El taller de tiro con arco es la principal novedad que ha puesto en marcha la asociación este año, sin embargo, su actividad es mucho más extensa ya que cuentan con otro taller de marcha nórdica, manualidades, así como atención psicológica y consultas de fisioterapia para realizar drenaje linfático. También ofrecen asesoramiento a mujeres que están pasando por esta enfermedad o la ha superado e intenta paliar las secuelas y efectos secundarios de los tratamientos.

El germen de la asociación fue una plataforma nacida en 2013 que, dos años después, se constituyó como Amma. En un principio plantearon la necesidad de crear un programa de inserción laboran para estas mujeres que, tras superar el cáncer, se enfrentan a una serie de secuelas que les pasan factura en sus puestos de trabajo. “Nos sentimos muy desamparadas por la ley, porque las empresas te valoran según las secuelas que te hayan quedado y estamos muy desprotegidas ante despidos o la concesión de cierta discapacidad. Aunque hayas superado la enfermedad ya eres un incordio para la empresa, porque ya te ven como una persona que se va a dar de baja o no va a rendir en el trabajo”, apunta María José quien también lamenta que “muchas de nosotras somos personas jóvenes que, de repente, nos vemos con la vida truncada y aún nos quedan años por cotizar, es una situación muy complicada” Sin embargo, este proyecto quedó aparcado por parte de los políticos, por lo que decidieron ponerse en marcha por su cuenta. “Nos centramos en intentar buscar trabajo a mujeres que estaban en paro y para las que era muy complicado reincorporarse al mundo laboral, pero no hubo suerte y no conseguimos trabajo para ninguna de nuestras socias”. De ahí que el próximo paso sea la creación de su propio centro de inserción laboral en unos terrenos cedidos en La Barca de la Florida. Esta iniciativa se encuentra supeditada a los Grupos de Desarrollo Rural que contaría con fondos europeos, pero ya cuenta con informe de arquitectos y el presupuesto elaborado por lo que solo faltan los trámites legales y la concesión de las ayudas.

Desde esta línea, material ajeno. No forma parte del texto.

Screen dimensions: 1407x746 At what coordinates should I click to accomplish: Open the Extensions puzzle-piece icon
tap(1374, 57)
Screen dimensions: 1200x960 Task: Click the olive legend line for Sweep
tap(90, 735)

Reclaman una sede en Jerez

Mientras tanto, no cesan en el empeño de pedir una sede en Jerez para poder atender a las socias o a toda mujer que necesite ayuda y asesoramiento en cuanto al cáncer de mama. Ahora se ubican en unas instalaciones compartidas en el centro social Blas Infante. Han trasladado su demanda al equipo de Gobierno en varias ocasiones, la última de ellas incluso en un pleno municipal, pero de momento no tienen sede garantizada. En la actualidad Amma cuenta con casi 60 socias, pero atienda a más mujeres de toda la provincia de Cádiz e incluso ofrecen asesoramiento a personas de fuera de España a través de las redes sociales. De ahí que se haga necesario contar con una sede para poder atender a todas estas mujeres según sus necesidades.

Para recaudar fondos para poder llevar a cabo todas sus actividades, desde Amma organizan también eventos como es el caso del IV Festival Benéfico que tendrá lugar el próximo día 1 de febrero. Será en la sala Compañía a partir de las 18:30 y contará con las actuaciones de Duet Kardelen, de piano y flauta; Rosario Montoya La Reina Gitana, con su espectáculo Pasión por ti, acompañada de piano flamenco y violín; Manué de la Momi; Pedro Alfonso Gómez Zambrana; Escuela de danza oriental de Carmen Amal y el grupo de rock La Jambá. El precio de la entrada es de 6 euros y se pueden adquirir en el centro social Blas Infante los martes y jueves de 18:00 a 20:00 horas. También se puede colaborar con un donativo en la fila cero.